## WORK TO BE COMPLETED
A verbatim copy of the entries is the required answer.

## EXERCISE INPUTS
··········

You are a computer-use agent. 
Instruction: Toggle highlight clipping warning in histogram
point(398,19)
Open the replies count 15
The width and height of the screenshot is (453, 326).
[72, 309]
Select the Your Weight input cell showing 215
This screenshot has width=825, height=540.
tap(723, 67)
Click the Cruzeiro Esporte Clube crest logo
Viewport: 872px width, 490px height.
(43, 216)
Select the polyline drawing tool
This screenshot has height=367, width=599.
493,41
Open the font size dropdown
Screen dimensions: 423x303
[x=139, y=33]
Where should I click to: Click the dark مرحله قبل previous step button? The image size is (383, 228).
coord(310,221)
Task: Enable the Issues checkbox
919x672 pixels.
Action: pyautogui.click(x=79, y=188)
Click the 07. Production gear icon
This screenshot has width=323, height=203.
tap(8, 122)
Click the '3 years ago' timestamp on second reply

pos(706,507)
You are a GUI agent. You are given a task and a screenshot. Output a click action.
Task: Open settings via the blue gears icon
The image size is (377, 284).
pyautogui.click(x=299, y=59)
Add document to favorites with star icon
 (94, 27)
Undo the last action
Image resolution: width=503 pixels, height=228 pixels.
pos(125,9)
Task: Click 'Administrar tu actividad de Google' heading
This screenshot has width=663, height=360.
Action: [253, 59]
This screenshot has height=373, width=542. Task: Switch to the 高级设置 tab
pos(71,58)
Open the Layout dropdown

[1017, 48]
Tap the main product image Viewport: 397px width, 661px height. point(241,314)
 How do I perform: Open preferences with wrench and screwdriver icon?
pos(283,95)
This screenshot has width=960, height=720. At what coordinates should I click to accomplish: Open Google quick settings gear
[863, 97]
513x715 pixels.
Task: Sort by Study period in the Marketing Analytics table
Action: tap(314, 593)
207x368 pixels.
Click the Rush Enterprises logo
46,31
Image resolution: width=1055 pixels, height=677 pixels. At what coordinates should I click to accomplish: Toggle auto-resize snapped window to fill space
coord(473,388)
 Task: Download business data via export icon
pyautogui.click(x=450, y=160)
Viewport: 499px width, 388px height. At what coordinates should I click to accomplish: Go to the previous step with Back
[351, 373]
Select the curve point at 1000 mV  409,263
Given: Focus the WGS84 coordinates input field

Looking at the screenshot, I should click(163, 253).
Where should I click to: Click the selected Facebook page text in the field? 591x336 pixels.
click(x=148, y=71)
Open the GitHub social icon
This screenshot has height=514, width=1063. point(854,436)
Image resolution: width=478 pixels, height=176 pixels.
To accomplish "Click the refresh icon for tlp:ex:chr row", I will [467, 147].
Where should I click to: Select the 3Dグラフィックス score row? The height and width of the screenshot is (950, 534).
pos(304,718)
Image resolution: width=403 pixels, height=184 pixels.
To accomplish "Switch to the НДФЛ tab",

··········

## EXPECTED ANSWER
You are a computer-use agent. 
Instruction: Toggle highlight clipping warning in histogram
point(398,19)
Open the replies count 15
The width and height of the screenshot is (453, 326).
[72, 309]
Select the Your Weight input cell showing 215
This screenshot has width=825, height=540.
tap(723, 67)
Click the Cruzeiro Esporte Clube crest logo
Viewport: 872px width, 490px height.
(43, 216)
Select the polyline drawing tool
This screenshot has height=367, width=599.
493,41
Open the font size dropdown
Screen dimensions: 423x303
[x=139, y=33]
Where should I click to: Click the dark مرحله قبل previous step button? The image size is (383, 228).
coord(310,221)
Task: Enable the Issues checkbox
919x672 pixels.
Action: pyautogui.click(x=79, y=188)
Click the 07. Production gear icon
This screenshot has width=323, height=203.
tap(8, 122)
Click the '3 years ago' timestamp on second reply

pos(706,507)
You are a GUI agent. You are given a task and a screenshot. Output a click action.
Task: Open settings via the blue gears icon
The image size is (377, 284).
pyautogui.click(x=299, y=59)
Add document to favorites with star icon
 (94, 27)
Undo the last action
Image resolution: width=503 pixels, height=228 pixels.
pos(125,9)
Task: Click 'Administrar tu actividad de Google' heading
This screenshot has width=663, height=360.
Action: [253, 59]
This screenshot has height=373, width=542. Task: Switch to the 高级设置 tab
pos(71,58)
Open the Layout dropdown

[1017, 48]
Tap the main product image Viewport: 397px width, 661px height. point(241,314)
 How do I perform: Open preferences with wrench and screwdriver icon?
pos(283,95)
This screenshot has width=960, height=720. At what coordinates should I click to accomplish: Open Google quick settings gear
[863, 97]
513x715 pixels.
Task: Sort by Study period in the Marketing Analytics table
Action: tap(314, 593)
207x368 pixels.
Click the Rush Enterprises logo
46,31
Image resolution: width=1055 pixels, height=677 pixels. At what coordinates should I click to accomplish: Toggle auto-resize snapped window to fill space
coord(473,388)
 Task: Download business data via export icon
pyautogui.click(x=450, y=160)
Viewport: 499px width, 388px height. At what coordinates should I click to accomplish: Go to the previous step with Back
[351, 373]
Select the curve point at 1000 mV  409,263
Given: Focus the WGS84 coordinates input field

Looking at the screenshot, I should click(163, 253).
Where should I click to: Click the selected Facebook page text in the field? 591x336 pixels.
click(x=148, y=71)
Open the GitHub social icon
This screenshot has height=514, width=1063. point(854,436)
Image resolution: width=478 pixels, height=176 pixels.
To accomplish "Click the refresh icon for tlp:ex:chr row", I will [467, 147].
Where should I click to: Select the 3Dグラフィックス score row? The height and width of the screenshot is (950, 534).
pos(304,718)
Image resolution: width=403 pixels, height=184 pixels.
To accomplish "Switch to the НДФЛ tab",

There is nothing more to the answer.